On 01/30/2013 07:51 PM, Bob Montgomery wrote:
Vlad,
If you're not the right guy to ask can you let me know who might be?
Hi Bob. I am still the right person, but it would be even better to
address these types of questions and writeups to linux-sctp@xxxxxxxxxxxxxxx.
We've been investigating sctpspray hangs for quite some time.

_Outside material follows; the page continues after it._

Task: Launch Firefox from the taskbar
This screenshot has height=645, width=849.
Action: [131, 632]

I think we're seeing a case where a renege operation is removing
fragments from the ulp reasm queue that are at or below the value
of cumulative_tsn_ack_point. We put a BUG statement in
sctp_tsnmap_renege so we'd crash instead of ignoring this case:
if (TSN_lt(tsn, map->base_tsn))
return;
Hmm.. Looking at the reneging functions there is no TSN checking at
all. You are completely right. We MUST not renege DATA that has moved
the cumulative_tsn_ack_point.
Adding something like this in sctp_ulpq_renege_list should fix this:
diff --git a/net/sctp/ulpqueue.c b/net/sctp/ulpqueue.c
index ada1746..9bd94e6 100644
--- a/net/sctp/ulpqueue.c
+++ b/net/sctp/ulpqueue.c
@@ -970,10 +970,14 @@ static __u16 sctp_ulpq_renege_list(struct
sctp_ulpq *ulpq,
tsnmap = &ulpq->asoc->peer.tsn_map;
while ((skb = __skb_dequeue_tail(list)) != NULL) {
- freed += skb_headlen(skb);
event = sctp_skb2event(skb);
tsn = event->tsn;
-
+
+ /* Make sure we do not renege below CTSN */
+ if (TSN_lte(tsn, sctp_tsnmap_get_ctsn(tsnmap)))
+ break;
+
+ freed += skb_headlen(skb);
sctp_ulpevent_free(event);
sctp_tsnmap_renege(tsnmap, tsn);
if (freed >= needed)
I think there also might be a bug here when reneging from the ordered
queue and the message has been reassembled. I need to look at that a
bit more.
-vlad
And after two days of sctpspray pounding, hit the bug.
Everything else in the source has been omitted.